─── Passage to read

Clonable Devices

I've seen questions on clonable devices come up from time to time. When do you want to use a clonable device? There are many times. The most common is to get 'per-open' semantics from a driver. Linux has this by default, but the structure of the vfs system in FreeBSD makes supporting it directly very difficult. Clonable devices are also useful when you want to open /dev/foo and dynamically create /dev/foo0, /dev/foo1, etc. Or when you want to have all attempts to open /dev/rodent/* succeed, yet you don't wish to enumerate all possible devices. I've heard some folks say that they want an open of /dev/tcp/client/hostname to connect to hostname, for example, and you can't enumerate all hostnames. I'll not comment on the wisdom of that design, but it is one that people understand.

Cloning it a bit underdocumented right now, as is most of the cdevsw interaction. But here's a sketch.

First, you need to register a clone event handler. There is one of these for your driver, even if it has multiple instances. The method I recommend is doing it in your attach routine if you haven't done so yet, and removing it in your detach routine:

static eventhandler_tag ehtag;
static int ehtagref;

if (ehtag == NULL)

──────
─── Dataset rows

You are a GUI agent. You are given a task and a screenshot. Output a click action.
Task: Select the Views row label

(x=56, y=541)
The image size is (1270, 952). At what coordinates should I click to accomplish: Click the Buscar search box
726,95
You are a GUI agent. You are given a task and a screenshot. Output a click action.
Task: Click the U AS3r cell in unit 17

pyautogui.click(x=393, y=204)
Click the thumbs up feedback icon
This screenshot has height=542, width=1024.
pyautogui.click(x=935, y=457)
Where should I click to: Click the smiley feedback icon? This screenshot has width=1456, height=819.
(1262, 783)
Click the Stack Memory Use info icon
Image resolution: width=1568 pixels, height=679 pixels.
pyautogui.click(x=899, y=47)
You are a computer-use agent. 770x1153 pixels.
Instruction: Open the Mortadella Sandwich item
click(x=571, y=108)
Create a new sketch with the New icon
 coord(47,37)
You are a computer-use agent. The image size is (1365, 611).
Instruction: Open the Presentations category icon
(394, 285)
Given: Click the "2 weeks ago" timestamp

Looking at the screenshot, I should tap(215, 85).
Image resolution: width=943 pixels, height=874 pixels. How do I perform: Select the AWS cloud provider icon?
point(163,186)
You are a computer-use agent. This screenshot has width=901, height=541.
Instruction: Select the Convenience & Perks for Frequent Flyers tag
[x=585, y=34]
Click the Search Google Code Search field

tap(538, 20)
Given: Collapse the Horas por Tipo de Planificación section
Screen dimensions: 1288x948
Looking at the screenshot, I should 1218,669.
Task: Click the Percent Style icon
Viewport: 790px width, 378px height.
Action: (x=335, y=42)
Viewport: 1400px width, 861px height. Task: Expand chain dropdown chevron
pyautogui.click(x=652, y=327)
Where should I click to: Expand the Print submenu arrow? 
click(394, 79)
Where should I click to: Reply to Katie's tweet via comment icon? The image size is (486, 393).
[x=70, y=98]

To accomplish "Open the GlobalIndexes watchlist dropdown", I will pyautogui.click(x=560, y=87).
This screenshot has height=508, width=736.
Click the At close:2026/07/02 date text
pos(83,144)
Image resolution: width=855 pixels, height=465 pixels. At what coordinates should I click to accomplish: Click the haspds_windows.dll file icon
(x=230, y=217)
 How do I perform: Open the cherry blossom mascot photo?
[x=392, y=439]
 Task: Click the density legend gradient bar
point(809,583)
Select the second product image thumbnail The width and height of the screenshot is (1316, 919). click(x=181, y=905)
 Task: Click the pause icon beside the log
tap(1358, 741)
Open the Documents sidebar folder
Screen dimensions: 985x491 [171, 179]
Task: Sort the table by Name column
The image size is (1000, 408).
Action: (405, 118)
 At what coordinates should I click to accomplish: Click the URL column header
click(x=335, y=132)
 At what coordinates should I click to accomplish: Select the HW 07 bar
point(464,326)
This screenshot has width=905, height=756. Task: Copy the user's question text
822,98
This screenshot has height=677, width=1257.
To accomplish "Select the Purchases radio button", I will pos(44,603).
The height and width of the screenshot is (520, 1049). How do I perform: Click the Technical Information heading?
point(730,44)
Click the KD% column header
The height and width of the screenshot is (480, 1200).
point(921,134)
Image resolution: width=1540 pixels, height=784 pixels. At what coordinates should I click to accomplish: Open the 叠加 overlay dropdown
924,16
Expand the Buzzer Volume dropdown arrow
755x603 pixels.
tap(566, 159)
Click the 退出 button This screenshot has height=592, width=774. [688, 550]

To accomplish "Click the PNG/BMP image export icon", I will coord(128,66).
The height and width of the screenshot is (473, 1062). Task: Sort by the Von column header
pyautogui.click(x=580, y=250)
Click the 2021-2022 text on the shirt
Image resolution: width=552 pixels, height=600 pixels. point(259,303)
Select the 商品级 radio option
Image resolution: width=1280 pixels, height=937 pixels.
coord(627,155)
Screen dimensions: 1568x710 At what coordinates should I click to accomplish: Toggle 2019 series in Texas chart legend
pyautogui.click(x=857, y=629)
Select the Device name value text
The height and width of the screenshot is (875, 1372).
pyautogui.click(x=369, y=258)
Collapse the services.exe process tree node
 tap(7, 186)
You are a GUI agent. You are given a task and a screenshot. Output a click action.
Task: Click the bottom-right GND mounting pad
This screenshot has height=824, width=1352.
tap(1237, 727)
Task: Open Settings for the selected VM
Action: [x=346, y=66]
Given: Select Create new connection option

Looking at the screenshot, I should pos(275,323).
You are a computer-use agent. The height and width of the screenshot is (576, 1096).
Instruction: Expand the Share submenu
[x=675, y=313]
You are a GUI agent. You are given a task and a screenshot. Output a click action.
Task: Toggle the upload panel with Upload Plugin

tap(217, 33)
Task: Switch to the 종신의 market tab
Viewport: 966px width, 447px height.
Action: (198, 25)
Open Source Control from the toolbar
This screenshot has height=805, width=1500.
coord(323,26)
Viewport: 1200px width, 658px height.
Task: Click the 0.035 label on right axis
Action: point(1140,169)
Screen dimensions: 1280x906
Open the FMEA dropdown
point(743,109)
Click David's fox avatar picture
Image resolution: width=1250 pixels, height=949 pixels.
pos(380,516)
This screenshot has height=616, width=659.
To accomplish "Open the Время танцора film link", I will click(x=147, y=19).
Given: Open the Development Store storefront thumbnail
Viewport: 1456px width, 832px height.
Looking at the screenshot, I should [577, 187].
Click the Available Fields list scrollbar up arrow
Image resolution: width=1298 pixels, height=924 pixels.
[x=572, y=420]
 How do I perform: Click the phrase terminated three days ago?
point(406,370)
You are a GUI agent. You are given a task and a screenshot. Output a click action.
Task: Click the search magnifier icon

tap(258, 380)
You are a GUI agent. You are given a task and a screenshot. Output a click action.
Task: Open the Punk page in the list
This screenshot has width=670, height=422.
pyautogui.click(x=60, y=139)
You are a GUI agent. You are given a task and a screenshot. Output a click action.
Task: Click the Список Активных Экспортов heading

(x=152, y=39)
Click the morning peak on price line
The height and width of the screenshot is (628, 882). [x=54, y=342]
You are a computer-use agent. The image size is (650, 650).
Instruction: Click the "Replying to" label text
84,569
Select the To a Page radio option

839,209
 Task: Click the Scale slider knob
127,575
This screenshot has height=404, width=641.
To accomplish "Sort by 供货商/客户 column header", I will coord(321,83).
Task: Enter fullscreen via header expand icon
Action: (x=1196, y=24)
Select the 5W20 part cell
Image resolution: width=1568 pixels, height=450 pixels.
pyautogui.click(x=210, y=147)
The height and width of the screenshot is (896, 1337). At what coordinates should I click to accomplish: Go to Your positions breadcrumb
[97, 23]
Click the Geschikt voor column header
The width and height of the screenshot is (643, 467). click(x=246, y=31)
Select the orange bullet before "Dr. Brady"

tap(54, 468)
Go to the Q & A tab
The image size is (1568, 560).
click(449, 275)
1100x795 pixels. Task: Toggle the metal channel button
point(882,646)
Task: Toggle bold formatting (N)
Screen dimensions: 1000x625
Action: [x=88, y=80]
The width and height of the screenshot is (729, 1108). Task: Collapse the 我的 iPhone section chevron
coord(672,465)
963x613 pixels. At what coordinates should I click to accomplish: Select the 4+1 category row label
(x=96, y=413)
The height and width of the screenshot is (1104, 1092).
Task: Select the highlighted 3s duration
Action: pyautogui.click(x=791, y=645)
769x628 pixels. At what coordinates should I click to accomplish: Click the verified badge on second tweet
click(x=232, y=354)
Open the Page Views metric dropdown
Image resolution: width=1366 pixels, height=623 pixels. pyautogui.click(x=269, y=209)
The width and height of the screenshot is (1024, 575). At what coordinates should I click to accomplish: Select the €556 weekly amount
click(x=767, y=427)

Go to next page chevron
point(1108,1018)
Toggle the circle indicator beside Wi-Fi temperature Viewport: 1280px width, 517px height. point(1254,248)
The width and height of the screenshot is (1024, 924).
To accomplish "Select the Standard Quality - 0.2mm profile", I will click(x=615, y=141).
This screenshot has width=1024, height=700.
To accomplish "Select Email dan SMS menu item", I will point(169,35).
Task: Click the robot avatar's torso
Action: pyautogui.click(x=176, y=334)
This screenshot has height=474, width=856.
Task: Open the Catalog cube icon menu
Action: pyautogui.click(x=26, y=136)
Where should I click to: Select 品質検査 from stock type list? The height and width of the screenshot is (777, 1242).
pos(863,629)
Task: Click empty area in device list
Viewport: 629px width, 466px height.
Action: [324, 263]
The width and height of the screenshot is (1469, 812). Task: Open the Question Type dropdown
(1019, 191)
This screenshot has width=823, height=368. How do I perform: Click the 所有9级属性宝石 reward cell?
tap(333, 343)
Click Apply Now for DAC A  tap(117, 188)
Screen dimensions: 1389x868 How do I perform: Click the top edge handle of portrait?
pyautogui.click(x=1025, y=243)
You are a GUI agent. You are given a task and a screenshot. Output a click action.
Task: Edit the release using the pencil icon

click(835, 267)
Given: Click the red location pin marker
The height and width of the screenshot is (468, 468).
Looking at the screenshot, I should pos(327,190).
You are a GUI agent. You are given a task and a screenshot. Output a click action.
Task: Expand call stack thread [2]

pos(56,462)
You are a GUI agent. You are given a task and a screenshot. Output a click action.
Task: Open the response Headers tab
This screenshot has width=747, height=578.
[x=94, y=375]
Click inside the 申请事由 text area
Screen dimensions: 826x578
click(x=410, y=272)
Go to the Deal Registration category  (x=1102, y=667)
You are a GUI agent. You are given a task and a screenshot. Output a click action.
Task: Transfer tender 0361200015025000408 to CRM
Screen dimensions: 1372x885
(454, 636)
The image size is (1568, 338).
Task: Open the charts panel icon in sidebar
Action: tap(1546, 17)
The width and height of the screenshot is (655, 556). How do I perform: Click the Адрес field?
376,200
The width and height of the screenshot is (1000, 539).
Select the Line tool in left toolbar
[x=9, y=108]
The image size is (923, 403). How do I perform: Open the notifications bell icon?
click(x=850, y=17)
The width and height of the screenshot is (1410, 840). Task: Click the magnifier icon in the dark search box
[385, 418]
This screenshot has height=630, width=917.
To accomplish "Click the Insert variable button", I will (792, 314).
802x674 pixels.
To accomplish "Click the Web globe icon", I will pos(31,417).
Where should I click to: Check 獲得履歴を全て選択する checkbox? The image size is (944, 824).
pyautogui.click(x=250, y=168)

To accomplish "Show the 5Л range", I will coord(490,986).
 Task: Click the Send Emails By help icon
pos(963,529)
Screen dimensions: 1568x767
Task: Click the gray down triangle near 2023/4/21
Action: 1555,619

──────

> Written problem 1
Duplicate the clonable devices post word for word, everything from "I've seen questions" down to "that people understand.".
> Written problem 2
Pick up the clonable devices post at the point where it stops and carry it on from there.

> Task response 1
I've seen questions on clonable devices come up from time to time. When do you want to use a clonable device? There are many times. The most common is to get 'per-open' semantics from a driver. Linux has this by default, but the structure of the vfs system in FreeBSD makes supporting it directly very difficult. Clonable devices are also useful when you want to open /dev/foo and dynamically create /dev/foo0, /dev/foo1, etc. Or when you want to have all attempts to open /dev/rodent/* succeed, yet you don't wish to enumerate all possible devices. I've heard some folks say that they want an open of /dev/tcp/client/hostname to connect to hostname, for example, and you can't enumerate all hostnames. I'll not comment on the wisdom of that design, but it is one that people understand.

> Task response 2
ehtag = EVENTHANDLER_REGISTER(dev_clone, foo_clone, 0, 1000);

if (--ehtagref == 0 && ehtag != NULL)

You are then setup with a clone handler that gets called in response to all /dev/ opens that don't already have a static entry in /dev. This is a big magical, but apart from files not appearing in ls it works out well.

static struct clonedevs *foo_dev_clones = NULL;

/* Clone device */
static void
foo_dev_clone(void *arg, struct ucred *cred, char *name, int namelen,
struct cdev **dev)
if (*dev != NULL)
/* If you want a /dev/foo control device */
if (strcmp(name, "foo") == 0)
unit = -1;
else if (dev_stdclone(name, NULL, "foo", &unit) != 1)
return; /* Bail on names we don't know */

/* find any existing device, or allocate new unit number */
if (clone_create(&foo_dev_clones, &foo_dev_cdevsw, &unit, dev, 0)) {
*dev = make_dev(&foo_dev_cdevsw, unit2minor(unit),
UID_ROOT, GID_WHEEL, 0600, "foo%d", unit);
if (*dev != NULL) {
(*dev)->si_flags |= SI_CHEAPCLONE;

Your open routine will then get the new dev and you can save stuff off in it.

Finally, I'm looking for a good way to edit my posts so that the code comes out indented correctly. If anybody know how to do this, please let me know.


Anonymous said...

In your example, very useful, I see that you omitted clone_setup on attach and clone_cleanup on detach.
Do you think sometime in the future man pages will appear for clone_xxx functions?

Warner Losh said...

Yes. They should be written.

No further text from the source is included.